• DATASET CONTENT:
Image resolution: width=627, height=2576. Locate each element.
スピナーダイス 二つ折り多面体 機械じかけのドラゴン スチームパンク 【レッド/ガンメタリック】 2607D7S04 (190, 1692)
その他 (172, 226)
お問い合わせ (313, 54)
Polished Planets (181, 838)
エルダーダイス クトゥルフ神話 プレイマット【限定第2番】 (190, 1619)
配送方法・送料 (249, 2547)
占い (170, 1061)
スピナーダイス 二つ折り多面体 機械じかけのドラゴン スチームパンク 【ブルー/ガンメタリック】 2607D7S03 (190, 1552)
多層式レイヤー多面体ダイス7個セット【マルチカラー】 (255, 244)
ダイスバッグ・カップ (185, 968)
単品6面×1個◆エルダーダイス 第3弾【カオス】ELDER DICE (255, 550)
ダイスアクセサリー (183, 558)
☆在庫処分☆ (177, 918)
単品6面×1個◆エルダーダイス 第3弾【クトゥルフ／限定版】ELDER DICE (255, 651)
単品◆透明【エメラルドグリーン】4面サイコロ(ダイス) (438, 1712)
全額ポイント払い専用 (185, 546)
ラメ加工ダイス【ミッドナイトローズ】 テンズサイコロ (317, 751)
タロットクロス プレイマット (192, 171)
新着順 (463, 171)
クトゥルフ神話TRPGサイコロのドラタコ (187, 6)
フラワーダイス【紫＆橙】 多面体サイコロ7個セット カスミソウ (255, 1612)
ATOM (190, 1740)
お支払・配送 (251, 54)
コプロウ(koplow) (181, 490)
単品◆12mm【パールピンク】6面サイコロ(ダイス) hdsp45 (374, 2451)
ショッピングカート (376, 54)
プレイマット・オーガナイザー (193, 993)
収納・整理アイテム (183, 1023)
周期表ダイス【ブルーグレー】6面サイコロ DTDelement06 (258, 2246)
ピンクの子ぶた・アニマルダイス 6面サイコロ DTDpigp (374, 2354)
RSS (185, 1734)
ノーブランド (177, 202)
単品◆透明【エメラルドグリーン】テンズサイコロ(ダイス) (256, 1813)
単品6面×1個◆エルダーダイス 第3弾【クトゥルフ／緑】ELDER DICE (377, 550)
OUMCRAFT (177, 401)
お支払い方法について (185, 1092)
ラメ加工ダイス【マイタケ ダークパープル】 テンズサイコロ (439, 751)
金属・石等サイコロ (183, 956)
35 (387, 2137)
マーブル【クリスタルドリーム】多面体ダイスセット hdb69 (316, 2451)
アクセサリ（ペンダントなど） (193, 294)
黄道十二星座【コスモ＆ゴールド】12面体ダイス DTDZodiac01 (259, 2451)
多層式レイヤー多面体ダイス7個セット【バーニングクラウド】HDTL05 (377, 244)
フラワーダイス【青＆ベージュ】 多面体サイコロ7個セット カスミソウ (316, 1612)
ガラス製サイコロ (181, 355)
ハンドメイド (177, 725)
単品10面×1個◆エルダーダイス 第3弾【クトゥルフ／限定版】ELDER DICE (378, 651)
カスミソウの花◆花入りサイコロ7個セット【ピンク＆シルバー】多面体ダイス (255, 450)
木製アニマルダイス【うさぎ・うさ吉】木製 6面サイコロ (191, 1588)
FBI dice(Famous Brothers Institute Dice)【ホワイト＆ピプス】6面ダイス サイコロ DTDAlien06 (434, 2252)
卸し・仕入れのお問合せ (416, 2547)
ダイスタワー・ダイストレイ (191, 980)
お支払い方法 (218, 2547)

• DESCRIPTION OF THE TASK: Each record is to be restated word for word.

• SOLUTION TO THIS TASK:
Image resolution: width=627, height=2576. Locate each element.
スピナーダイス 二つ折り多面体 機械じかけのドラゴン スチームパンク 【レッド/ガンメタリック】 2607D7S04 (190, 1692)
その他 (172, 226)
お問い合わせ (313, 54)
Polished Planets (181, 838)
エルダーダイス クトゥルフ神話 プレイマット【限定第2番】 (190, 1619)
配送方法・送料 (249, 2547)
占い (170, 1061)
スピナーダイス 二つ折り多面体 機械じかけのドラゴン スチームパンク 【ブルー/ガンメタリック】 2607D7S03 (190, 1552)
多層式レイヤー多面体ダイス7個セット【マルチカラー】 (255, 244)
ダイスバッグ・カップ (185, 968)
単品6面×1個◆エルダーダイス 第3弾【カオス】ELDER DICE (255, 550)
ダイスアクセサリー (183, 558)
☆在庫処分☆ (177, 918)
単品6面×1個◆エルダーダイス 第3弾【クトゥルフ／限定版】ELDER DICE (255, 651)
単品◆透明【エメラルドグリーン】4面サイコロ(ダイス) (438, 1712)
全額ポイント払い専用 (185, 546)
ラメ加工ダイス【ミッドナイトローズ】 テンズサイコロ (317, 751)
タロットクロス プレイマット (192, 171)
新着順 (463, 171)
クトゥルフ神話TRPGサイコロのドラタコ (187, 6)
フラワーダイス【紫＆橙】 多面体サイコロ7個セット カスミソウ (255, 1612)
ATOM (190, 1740)
お支払・配送 (251, 54)
コプロウ(koplow) (181, 490)
単品◆12mm【パールピンク】6面サイコロ(ダイス) hdsp45 (374, 2451)
ショッピングカート (376, 54)
プレイマット・オーガナイザー (193, 993)
収納・整理アイテム (183, 1023)
周期表ダイス【ブルーグレー】6面サイコロ DTDelement06 (258, 2246)
ピンクの子ぶた・アニマルダイス 6面サイコロ DTDpigp (374, 2354)
RSS (185, 1734)
ノーブランド (177, 202)
単品◆透明【エメラルドグリーン】テンズサイコロ(ダイス) (256, 1813)
単品6面×1個◆エルダーダイス 第3弾【クトゥルフ／緑】ELDER DICE (377, 550)
OUMCRAFT (177, 401)
お支払い方法について (185, 1092)
ラメ加工ダイス【マイタケ ダークパープル】 テンズサイコロ (439, 751)
金属・石等サイコロ (183, 956)
35 (387, 2137)
マーブル【クリスタルドリーム】多面体ダイスセット hdb69 (316, 2451)
アクセサリ（ペンダントなど） (193, 294)
黄道十二星座【コスモ＆ゴールド】12面体ダイス DTDZodiac01 (259, 2451)
多層式レイヤー多面体ダイス7個セット【バーニングクラウド】HDTL05 (377, 244)
フラワーダイス【青＆ベージュ】 多面体サイコロ7個セット カスミソウ (316, 1612)
ガラス製サイコロ (181, 355)
ハンドメイド (177, 725)
単品10面×1個◆エルダーダイス 第3弾【クトゥルフ／限定版】ELDER DICE (378, 651)
カスミソウの花◆花入りサイコロ7個セット【ピンク＆シルバー】多面体ダイス (255, 450)
木製アニマルダイス【うさぎ・うさ吉】木製 6面サイコロ (191, 1588)
FBI dice(Famous Brothers Institute Dice)【ホワイト＆ピプス】6面ダイス サイコロ DTDAlien06 (434, 2252)
卸し・仕入れのお問合せ (416, 2547)
ダイスタワー・ダイストレイ (191, 980)
お支払い方法 (218, 2547)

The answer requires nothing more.